Although previous studies as far as we are aware did not investigate the effects of landscape context on immigration rates, immigration has consistently been shown to increase population size in patches both in field studies and simulation models [44]–[47]. Differences in population size among patches could also be caused by varying in situ recruitment rates, which we were not able to estimate due to low capture probabilities of young individuals. However, the observed number of young individuals in patches was similar among landscapes, suggesting that differences in population size were primarily driven by variation in immigration rates. In landscapes with a high proportion of remaining habitat and small distances among patches, high dispersal increases population size in patches, thereby rescuing small populations in small patches from the risk of local extinction [16], [20]. As a consequence, population densities should be similar among patches irrespective of patch size, as we observed in this study. Given high dispersal between patches in the most forested landscape, the population of M. incanus can be classified as a patchy population (i.e. high dispersal rates between sub-populations effectively forming one population [48]). Indeed the confidence interval of the estimated population rate of change in small patches in this landscape encompasses the value of one, indicating that the higher immigration rate supports a constantly high population size.
On the other hand, not only was there a clear patch-area effect on the density of M. incanus in the landscape with intermediate forest cover (30%), but also the number of immigrants decreased significantly in small patches of this landscape in comparison to patches of the more forested landscape, despite the relatively small sample size and thus statistical power.
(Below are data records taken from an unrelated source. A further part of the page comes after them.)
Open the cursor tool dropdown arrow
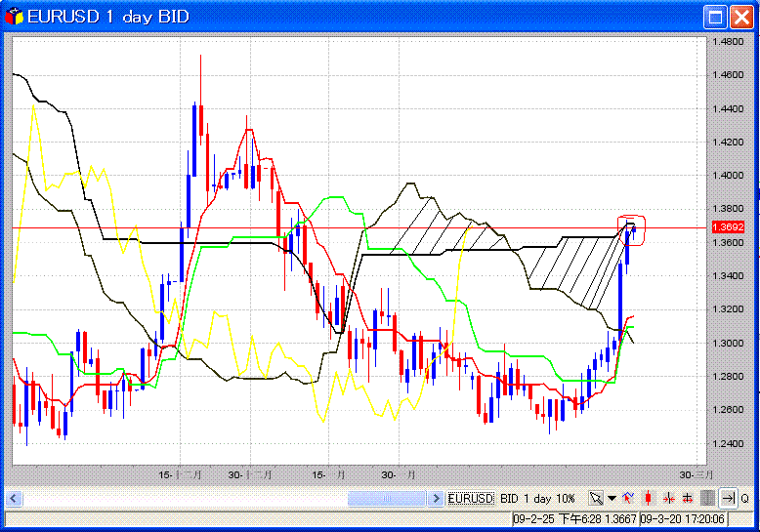760x532 pixels. pos(612,498)
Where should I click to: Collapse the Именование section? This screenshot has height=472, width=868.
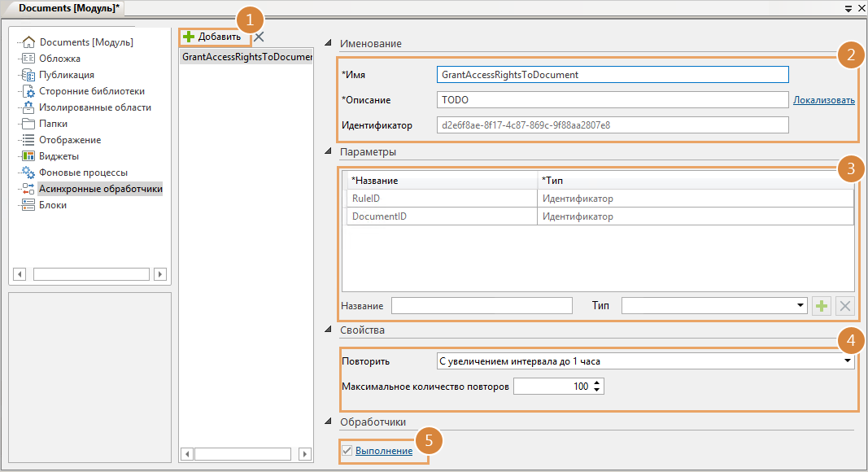pyautogui.click(x=328, y=43)
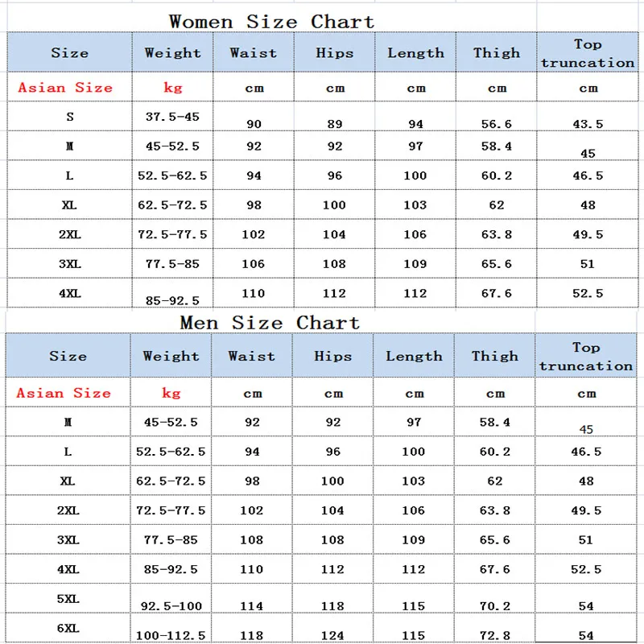Click Weight header in men's chart
644x644 pixels.
171,356
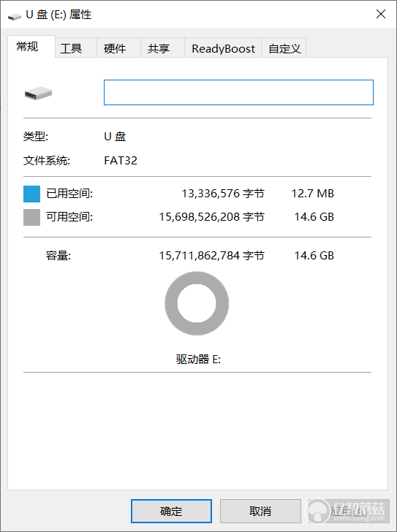Click the 应用(A) button
Image resolution: width=397 pixels, height=532 pixels.
tap(349, 511)
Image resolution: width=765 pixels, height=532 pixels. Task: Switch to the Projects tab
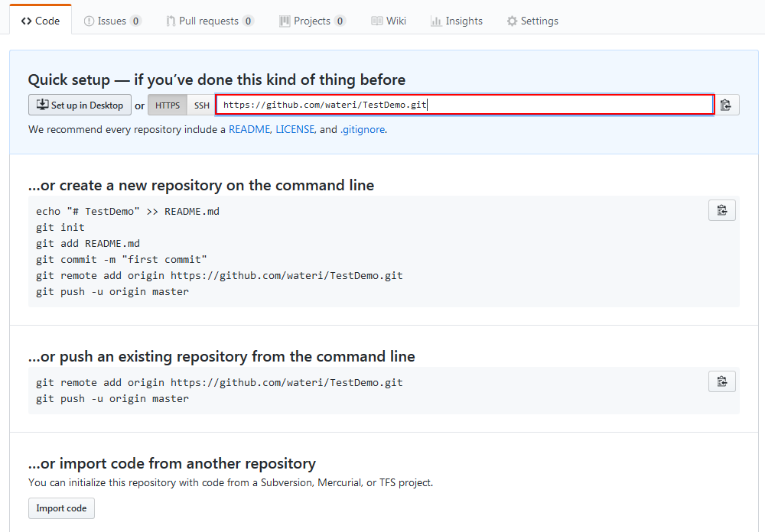point(312,21)
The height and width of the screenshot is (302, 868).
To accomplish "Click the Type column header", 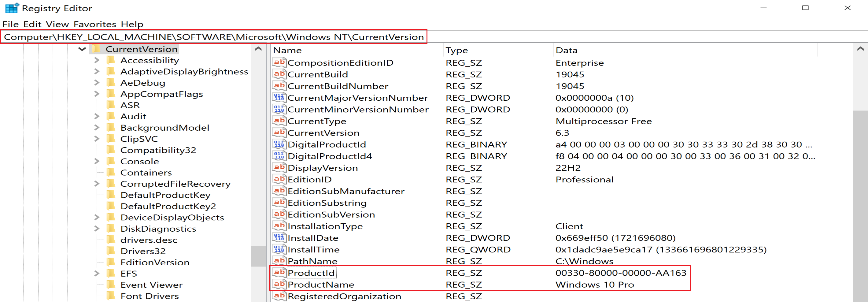I will 457,50.
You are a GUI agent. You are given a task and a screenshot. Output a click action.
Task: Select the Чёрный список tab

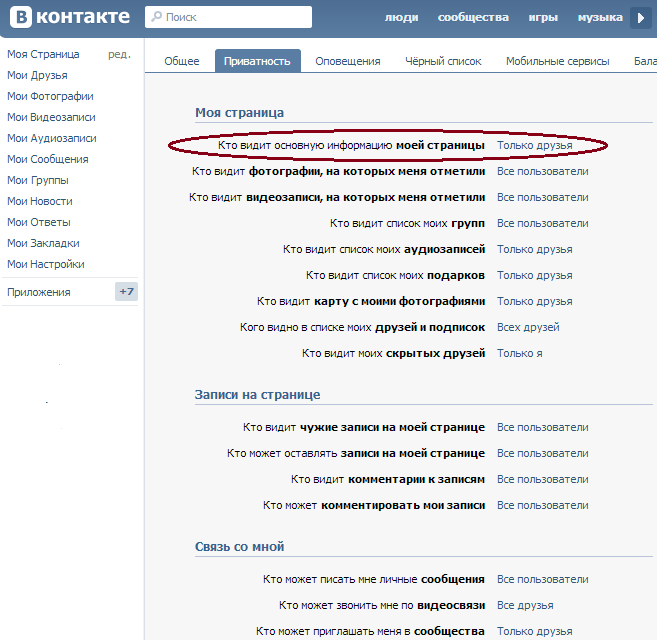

Supposedly, the decrease in immigrants led to the comparatively lower population sizes in these patches. Further, the confidence intervals of the population rate of change only marginally encompass the value of one, indicating a slight decline in population size during the study. Although the time frame of the study is too short to infer general population trends, low population rate of change is considered a typical indicator of extinction risk [17], [49], and this short-term population decline in these already small populations may indeed indicate an increased extinction risk from stochastic events. The lower immigration rates into small patches of this landscape with intermediate forest cover is presumed to be caused by increased inter-patch distances, which should increase the time spent in the matrix during dispersal events and thereby increase mortality and reduce dispersal success [50]–[53]. In the Atlantic forest, predation of forest marsupials by snakes and birds of prey has been shown to be higher in the open matrix than in forest patches [54], [55]. The time an individual spends in the matrix might be additionally increased in landscapes with decreased native vegetation cover through reduced perception probability of neighboring suitable habitat patches [56], [57]. Reduced or hindered neighborhood perception might result in non-optimal movements and hence longer times in the matrix and higher predation risk [58]. With a lower number of immigrants, but no complete isolation of local populations in patches, within-patch processes (births and deaths) should become relatively more important than between-patch processes, and the population can be described as a meta-population [59], [60].
Increased isolation due to the reduction in the number of immigrants might also affect genetic diversity [61], [62]. In an investigation of genetic diversity in functional markers (Major Histocompatibility Complex, MHC) in the 30% forest cover landscape, Meyer-Lucht et al. [63], [64] found surprisingly low numbers of alleles and associated higher parasite loads in populations of M. incanus compared to a sympatric didelphid marsupial, Gracilinanus microtarsus, which also occupies savanna-like habitats [65], [66], and is considered less dependent on forest. Furthermore, a study on genetic variation based on non-functional markers (microsatellites) of populations of M. incanus in the same two landscapes found lower genetic diversity in populations of the less forested landscape (30%) as expected when dispersal between populations is reduced (Balkenhol, N., unpublished data).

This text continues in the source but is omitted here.